---------- Entries shown ----------
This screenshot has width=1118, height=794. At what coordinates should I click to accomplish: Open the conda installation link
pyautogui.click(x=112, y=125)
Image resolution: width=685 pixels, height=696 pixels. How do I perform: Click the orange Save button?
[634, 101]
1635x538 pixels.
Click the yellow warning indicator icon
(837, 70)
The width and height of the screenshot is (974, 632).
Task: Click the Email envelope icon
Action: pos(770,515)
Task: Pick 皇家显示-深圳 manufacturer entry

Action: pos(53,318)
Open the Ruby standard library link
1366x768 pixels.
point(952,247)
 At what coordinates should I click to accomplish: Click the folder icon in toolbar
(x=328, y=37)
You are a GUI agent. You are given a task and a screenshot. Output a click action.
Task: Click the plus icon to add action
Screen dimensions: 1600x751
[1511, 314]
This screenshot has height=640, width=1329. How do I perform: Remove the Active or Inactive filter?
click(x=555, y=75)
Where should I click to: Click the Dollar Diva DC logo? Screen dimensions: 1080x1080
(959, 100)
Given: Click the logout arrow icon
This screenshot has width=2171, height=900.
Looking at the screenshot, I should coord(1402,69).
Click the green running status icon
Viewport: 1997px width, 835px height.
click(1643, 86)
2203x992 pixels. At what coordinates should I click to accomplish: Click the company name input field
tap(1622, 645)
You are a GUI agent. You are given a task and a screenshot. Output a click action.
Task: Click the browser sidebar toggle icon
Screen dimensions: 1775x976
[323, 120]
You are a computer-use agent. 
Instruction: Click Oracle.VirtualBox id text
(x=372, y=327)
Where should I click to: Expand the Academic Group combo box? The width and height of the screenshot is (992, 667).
----------
▸ Activity:
Return every entry verbatim.

▸ Response to the task:
This screenshot has width=1118, height=794. At what coordinates should I click to accomplish: Open the conda installation link
pyautogui.click(x=112, y=125)
Image resolution: width=685 pixels, height=696 pixels. How do I perform: Click the orange Save button?
[634, 101]
1635x538 pixels.
Click the yellow warning indicator icon
(837, 70)
The width and height of the screenshot is (974, 632).
Task: Click the Email envelope icon
Action: pos(770,515)
Task: Pick 皇家显示-深圳 manufacturer entry

Action: pos(53,318)
Open the Ruby standard library link
1366x768 pixels.
point(952,247)
 At what coordinates should I click to accomplish: Click the folder icon in toolbar
(x=328, y=37)
You are a GUI agent. You are given a task and a screenshot. Output a click action.
Task: Click the plus icon to add action
Screen dimensions: 1600x751
[1511, 314]
This screenshot has height=640, width=1329. How do I perform: Remove the Active or Inactive filter?
click(x=555, y=75)
Where should I click to: Click the Dollar Diva DC logo? Screen dimensions: 1080x1080
(959, 100)
Given: Click the logout arrow icon
This screenshot has width=2171, height=900.
Looking at the screenshot, I should coord(1402,69).
Click the green running status icon
Viewport: 1997px width, 835px height.
click(1643, 86)
2203x992 pixels. At what coordinates should I click to accomplish: Click the company name input field
tap(1622, 645)
You are a GUI agent. You are given a task and a screenshot. Output a click action.
Task: Click the browser sidebar toggle icon
Screen dimensions: 1775x976
[323, 120]
You are a computer-use agent. 
Instruction: Click Oracle.VirtualBox id text
(x=372, y=327)
Where should I click to: Expand the Academic Group combo box? The width and height of the screenshot is (992, 667).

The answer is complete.